■ Source extract:
Using CNNs to Calculate Attention| Building CvT from scratch using PyTorch | Paper explanation

Published in

The Deep Hub

7 min readFeb 29, 2024

Hey 👋

Hope you doing great

In this part of the Vision Transformer series, I will explain the key idea behind introducing convolution to ViT models and Build it from scratch. So Let’s get straight to it!

Check out my previous work on Swin Transformer: https://medium.com/@mishra4475/building-swin-transformer-from-scratch-using-pytorch-hierarchical-vision-transformer-using-shifted-91cbf6abc678

Convolutional Vision Transformer

Honestly, the CvT architecture proposed in the paper is among the very first architecture that was refreshingly straightforward to comprehend in a single read, and without the need for supplementary tutorials or blogs. I highly recommend that you at least give it a read. https://arxiv.org/pdf/2103.15808.pdf

The Vision Transformer models are getting good recognition for computer vision tasks. However, the standard vision transformer still gets beat up by the standard CNN architecture for smaller datasets. Because CNNs have great local feature extraction capabilities due high correlation between their special neighbouring pixels. Also, another reason that benefits CNNs is the hierarchical structure of convolutional kernels that learn the visual patterns that take into account local spatial context at varying levels of complexity, from simple low-level edges and textures to higher-order semantic patterns. This hierarchical structure is considered a very profound reason that adds to the uniqueness of the CNNs, which is also addressed and introduced in the Swin Transformer Architecture, which I in detail covered in the previous blog.

Image taken from the original paper | Introducing Convolution to Vision Transformers

To introduce CNN in the standard ViT. Two main things are proposed.

■ Problem set:
a: Answer these questions using the CvT article:
(i) In which publication did the article appear?
(ii) Which architecture did the author cover in the previous work?
(iii) For what size of dataset does the standard vision transformer still get beaten by the standard CNN architecture?
b: List every kind of visual pattern that the CvT article says convolutional kernels learn.

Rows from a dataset
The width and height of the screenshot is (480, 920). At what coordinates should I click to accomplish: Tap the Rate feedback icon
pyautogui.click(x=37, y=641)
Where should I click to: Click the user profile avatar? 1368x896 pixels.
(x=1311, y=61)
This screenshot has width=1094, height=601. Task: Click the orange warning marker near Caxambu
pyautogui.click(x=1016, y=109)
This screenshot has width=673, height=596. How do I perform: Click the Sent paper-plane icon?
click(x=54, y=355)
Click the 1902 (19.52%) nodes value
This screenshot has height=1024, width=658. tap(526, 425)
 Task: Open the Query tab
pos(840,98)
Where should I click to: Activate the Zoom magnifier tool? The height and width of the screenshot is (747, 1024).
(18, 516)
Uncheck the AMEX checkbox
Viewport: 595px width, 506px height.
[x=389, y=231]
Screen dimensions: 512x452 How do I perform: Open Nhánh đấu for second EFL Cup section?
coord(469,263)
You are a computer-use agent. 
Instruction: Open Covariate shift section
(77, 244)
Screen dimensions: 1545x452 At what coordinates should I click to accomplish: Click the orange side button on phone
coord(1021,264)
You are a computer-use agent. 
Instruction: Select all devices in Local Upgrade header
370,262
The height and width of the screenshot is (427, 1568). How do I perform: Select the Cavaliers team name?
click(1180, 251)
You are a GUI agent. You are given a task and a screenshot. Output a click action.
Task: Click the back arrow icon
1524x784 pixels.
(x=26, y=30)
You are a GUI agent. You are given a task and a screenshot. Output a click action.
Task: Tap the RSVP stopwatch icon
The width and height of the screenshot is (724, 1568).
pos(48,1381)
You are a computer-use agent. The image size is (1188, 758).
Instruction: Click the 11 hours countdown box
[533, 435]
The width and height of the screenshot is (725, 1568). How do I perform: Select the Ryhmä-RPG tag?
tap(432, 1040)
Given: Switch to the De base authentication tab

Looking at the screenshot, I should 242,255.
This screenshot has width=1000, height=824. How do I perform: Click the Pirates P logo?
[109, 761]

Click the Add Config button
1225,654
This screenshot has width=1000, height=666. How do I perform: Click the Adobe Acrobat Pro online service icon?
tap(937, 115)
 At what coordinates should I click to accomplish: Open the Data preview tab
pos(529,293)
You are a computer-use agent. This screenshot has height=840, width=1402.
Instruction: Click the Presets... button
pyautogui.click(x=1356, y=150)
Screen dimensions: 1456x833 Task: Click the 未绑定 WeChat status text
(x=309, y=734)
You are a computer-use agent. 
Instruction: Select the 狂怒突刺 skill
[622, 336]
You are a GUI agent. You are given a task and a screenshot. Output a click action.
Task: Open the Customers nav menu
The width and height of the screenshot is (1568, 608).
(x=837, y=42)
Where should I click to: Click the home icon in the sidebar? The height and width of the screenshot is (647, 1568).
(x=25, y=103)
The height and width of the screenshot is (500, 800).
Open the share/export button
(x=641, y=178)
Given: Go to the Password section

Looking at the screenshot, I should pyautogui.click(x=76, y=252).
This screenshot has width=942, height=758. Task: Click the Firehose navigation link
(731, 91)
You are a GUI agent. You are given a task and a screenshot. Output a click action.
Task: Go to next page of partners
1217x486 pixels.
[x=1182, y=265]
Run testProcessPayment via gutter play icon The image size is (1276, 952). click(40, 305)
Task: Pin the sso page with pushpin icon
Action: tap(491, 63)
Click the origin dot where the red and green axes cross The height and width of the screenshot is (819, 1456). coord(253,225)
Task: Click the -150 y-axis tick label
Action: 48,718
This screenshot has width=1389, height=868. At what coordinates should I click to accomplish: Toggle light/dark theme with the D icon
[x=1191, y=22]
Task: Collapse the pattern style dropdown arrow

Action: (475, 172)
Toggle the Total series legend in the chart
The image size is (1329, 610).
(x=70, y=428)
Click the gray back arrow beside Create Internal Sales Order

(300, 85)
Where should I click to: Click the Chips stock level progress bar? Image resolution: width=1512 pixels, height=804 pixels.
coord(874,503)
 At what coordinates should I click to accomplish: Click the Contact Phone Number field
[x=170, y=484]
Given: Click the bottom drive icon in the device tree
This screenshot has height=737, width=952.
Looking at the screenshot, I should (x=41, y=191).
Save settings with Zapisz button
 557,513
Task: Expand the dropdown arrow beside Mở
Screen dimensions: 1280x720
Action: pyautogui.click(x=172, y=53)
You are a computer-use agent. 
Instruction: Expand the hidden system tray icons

■ Answers to the exercise:
a:
(i) The Deep Hub
(ii) Swin Transformer
(iii) Smaller datasets

b:
- Simple low-level edges
- Textures
- Higher-order semantic patterns